** Input follows **

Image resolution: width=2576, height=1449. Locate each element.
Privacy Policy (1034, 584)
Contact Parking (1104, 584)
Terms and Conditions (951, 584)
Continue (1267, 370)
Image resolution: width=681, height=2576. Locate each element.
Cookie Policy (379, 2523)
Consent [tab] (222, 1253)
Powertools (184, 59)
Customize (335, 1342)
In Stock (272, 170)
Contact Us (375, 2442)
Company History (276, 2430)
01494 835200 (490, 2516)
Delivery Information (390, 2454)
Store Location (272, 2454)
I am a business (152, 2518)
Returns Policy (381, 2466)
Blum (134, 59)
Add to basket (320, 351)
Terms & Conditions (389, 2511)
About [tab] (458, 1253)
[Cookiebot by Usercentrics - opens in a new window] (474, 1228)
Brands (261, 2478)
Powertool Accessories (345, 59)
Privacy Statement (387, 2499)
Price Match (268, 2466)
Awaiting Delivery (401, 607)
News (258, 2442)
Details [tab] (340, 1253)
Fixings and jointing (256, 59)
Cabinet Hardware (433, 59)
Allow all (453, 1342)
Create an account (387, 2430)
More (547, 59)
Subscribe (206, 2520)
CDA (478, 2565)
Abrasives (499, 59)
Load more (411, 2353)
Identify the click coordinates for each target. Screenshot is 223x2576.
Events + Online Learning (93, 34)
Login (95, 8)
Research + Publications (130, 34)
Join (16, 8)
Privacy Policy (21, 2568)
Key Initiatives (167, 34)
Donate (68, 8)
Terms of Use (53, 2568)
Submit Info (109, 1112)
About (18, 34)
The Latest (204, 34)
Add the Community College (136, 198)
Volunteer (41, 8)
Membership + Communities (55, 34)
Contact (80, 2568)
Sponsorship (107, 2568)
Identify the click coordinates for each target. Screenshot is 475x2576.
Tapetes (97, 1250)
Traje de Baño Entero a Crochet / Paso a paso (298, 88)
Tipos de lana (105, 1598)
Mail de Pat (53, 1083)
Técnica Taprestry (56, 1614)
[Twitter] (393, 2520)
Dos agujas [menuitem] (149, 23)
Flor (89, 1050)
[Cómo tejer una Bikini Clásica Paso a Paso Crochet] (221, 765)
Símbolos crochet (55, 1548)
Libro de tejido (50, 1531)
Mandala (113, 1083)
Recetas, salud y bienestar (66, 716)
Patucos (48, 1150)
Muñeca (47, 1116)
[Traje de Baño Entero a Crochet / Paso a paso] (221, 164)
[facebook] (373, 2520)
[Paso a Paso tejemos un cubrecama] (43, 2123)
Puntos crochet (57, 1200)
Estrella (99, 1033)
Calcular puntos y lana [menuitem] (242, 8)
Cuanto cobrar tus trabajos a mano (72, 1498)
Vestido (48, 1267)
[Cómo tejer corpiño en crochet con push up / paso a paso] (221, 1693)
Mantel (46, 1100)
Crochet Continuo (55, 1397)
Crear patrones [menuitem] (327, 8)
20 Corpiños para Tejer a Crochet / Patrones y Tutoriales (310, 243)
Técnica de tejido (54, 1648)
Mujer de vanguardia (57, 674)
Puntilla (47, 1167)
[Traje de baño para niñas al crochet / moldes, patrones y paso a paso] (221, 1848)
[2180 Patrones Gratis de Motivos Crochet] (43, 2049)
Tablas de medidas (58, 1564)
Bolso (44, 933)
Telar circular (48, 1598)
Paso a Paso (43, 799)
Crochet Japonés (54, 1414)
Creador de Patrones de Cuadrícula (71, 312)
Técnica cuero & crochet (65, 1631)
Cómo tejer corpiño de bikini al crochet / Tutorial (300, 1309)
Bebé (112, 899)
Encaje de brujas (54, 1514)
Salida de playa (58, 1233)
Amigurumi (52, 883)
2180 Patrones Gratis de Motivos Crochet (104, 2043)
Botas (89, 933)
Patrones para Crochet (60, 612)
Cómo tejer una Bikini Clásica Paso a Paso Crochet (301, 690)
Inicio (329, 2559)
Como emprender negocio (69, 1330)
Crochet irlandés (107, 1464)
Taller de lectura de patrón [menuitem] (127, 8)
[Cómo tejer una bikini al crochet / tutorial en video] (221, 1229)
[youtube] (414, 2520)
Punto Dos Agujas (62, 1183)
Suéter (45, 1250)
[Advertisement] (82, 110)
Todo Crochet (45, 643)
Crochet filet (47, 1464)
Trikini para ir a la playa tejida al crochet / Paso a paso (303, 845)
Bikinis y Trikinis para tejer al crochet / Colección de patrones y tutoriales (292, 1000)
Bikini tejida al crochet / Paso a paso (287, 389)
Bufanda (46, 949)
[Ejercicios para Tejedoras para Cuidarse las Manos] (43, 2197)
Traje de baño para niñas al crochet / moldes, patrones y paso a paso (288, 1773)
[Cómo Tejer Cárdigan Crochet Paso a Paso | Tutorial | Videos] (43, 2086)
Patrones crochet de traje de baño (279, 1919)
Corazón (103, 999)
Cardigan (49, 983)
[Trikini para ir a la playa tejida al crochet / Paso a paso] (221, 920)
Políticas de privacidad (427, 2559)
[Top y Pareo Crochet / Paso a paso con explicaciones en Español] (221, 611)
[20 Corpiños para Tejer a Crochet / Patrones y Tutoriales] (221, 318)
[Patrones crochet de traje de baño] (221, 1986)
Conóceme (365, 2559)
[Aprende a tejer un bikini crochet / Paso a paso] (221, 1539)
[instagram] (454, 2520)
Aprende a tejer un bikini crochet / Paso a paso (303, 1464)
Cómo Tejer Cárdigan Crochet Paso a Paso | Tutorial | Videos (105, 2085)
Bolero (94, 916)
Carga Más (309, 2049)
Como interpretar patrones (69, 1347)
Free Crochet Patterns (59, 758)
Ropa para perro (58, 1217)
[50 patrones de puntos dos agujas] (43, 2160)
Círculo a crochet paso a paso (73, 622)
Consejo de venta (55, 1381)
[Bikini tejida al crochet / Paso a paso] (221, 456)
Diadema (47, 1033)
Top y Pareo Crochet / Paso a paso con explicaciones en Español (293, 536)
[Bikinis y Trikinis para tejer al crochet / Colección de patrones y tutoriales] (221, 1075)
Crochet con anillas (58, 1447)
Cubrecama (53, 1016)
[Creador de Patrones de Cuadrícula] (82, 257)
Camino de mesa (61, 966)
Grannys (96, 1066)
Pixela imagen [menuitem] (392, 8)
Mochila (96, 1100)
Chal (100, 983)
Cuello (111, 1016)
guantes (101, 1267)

** End of Input **

▶ [Task description]: Please give an exact copy of the lines above, beginning with the line containing "Botas (89, 933)" and running through the line containing "[instagram] (454, 2520)", and of no other lines.

▶ [Finished task]:
Botas (89, 933)
Patrones para Crochet (60, 612)
Cómo tejer una Bikini Clásica Paso a Paso Crochet (301, 690)
Inicio (329, 2559)
Como emprender negocio (69, 1330)
Crochet irlandés (107, 1464)
Taller de lectura de patrón [menuitem] (127, 8)
[Cómo tejer una bikini al crochet / tutorial en video] (221, 1229)
[youtube] (414, 2520)
Punto Dos Agujas (62, 1183)
Suéter (45, 1250)
[Advertisement] (82, 110)
Todo Crochet (45, 643)
Crochet filet (47, 1464)
Trikini para ir a la playa tejida al crochet / Paso a paso (303, 845)
Bikinis y Trikinis para tejer al crochet / Colección de patrones y tutoriales (292, 1000)
Bikini tejida al crochet / Paso a paso (287, 389)
Bufanda (46, 949)
[Ejercicios para Tejedoras para Cuidarse las Manos] (43, 2197)
Traje de baño para niñas al crochet / moldes, patrones y paso a paso (288, 1773)
[Cómo Tejer Cárdigan Crochet Paso a Paso | Tutorial | Videos] (43, 2086)
Patrones crochet de traje de baño (279, 1919)
Corazón (103, 999)
Cardigan (49, 983)
[Trikini para ir a la playa tejida al crochet / Paso a paso] (221, 920)
Políticas de privacidad (427, 2559)
[Top y Pareo Crochet / Paso a paso con explicaciones en Español] (221, 611)
[20 Corpiños para Tejer a Crochet / Patrones y Tutoriales] (221, 318)
[Patrones crochet de traje de baño] (221, 1986)
Conóceme (365, 2559)
[Aprende a tejer un bikini crochet / Paso a paso] (221, 1539)
[instagram] (454, 2520)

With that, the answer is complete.